CHAPTER 1: BEGINNINGS
If you were to visit Fall River for the first time, two things would capture your attention immediately: the huge granite mills and the surprising number of churches.
This is the story of one of those churches, St. Anne’s. Over one hundred years ago, on July 4, 1906, this imposing twin-towered, marble-clad Fall River landmark was consecrated. The story of its construction and of years that have followed sheds light not only on the contributions that its parishioners have brought to the city, but also provides insights on the history, sociology, and ambitions of those who settled Fall River, a city shaped by industriousness, opportunities, and faith.
But first we have to go back, way back, to gain a broader perspective…
FALL RIVER: THE EARLY YEARS
Imagine you could board a time machine and go back to the Fall River of, say, the 1870s. What would you experience?
You’d discover that Fall River had a surprising density, vibrancy, and bustle. Fall River, after all, was well on its way to becoming a significant city. A lofty, Victorian-styled city hall would anchor the city’s center. North Main and South Main streets would radiate away from it, following the same path that they do today. But unlike today, both streets would be crowded with pedestrians, going about their business, shopping, depositing money in banks, and crossing paths with their friends.

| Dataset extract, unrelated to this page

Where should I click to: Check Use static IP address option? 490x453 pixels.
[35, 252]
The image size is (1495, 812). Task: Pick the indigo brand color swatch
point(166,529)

You’d be surprised by what you’d hear, too: Most people speaking English would have a distinctive Irish brogue, and many others would be talking in an unusual-sounding form of French. You’d occasionally hear Portuguese, Polish, Ukrainian, and Italian, too. It would be as if you were in some cosmopolitan European city.
There would be no cars at all, just horse-drawn streetcars and wagons rumbling down mostly cobblestone streets. Gas lamps would light the roads. The sound of train whistles would echo in the distance. As you looked down the hill from City Hall, you’d see row after row of mill buildings – most are now gone – sloping downward toward the waterfront. On the Taunton River would be several sailing ships and perhaps one or two of the proud, quaint steamships of the Fall River Line.
If you strolled away from the city’s commercial center, you’d find streets thick with wooden, multi-family houses, just as they are today. St. Mary’s Church would be a familiar sight, and nearby, on Second Street, would be a small, modest house that, in a few decades, would become rather infamous. The Bordens lived there.
If you strayed much past the heart of the city, though, you’d be surprised by how thinly settled the rest of Fall River was. Many of the streets we’re familiar with today hadn’t even been laid out. The area to the south of Bradford Avenue would be mostly empty fields, with a few buildings along major streets and a cluster of homes at Globe “village.” There, in 1811, Joseph Durfee had constructed Fall River’s first cotton mill. It took advantage of a stream that flowed westward and downward from Cook Pond and Slade Pond (the latter now filled in as Father Kelly park).
If, instead, you walked eastward along Pleasant street, you’d recognize the mills that still line that street today. But once you passed Plymouth Avenue (then called Eight Rod Way), you’d again find yourself in a sparsely-settled area, punctuated by an occasional concentration of homes adjacent to a mill complex. The Flint area would be a neighborhood just forming. Eastern Avenue (its original name: Six Rod way) would cross largely undeveloped land.
The city’s North End, past Prospect Street and New Boston Road, would have only a scattering of houses. Once you traveled past the Highlands, there wasn’t much more to see.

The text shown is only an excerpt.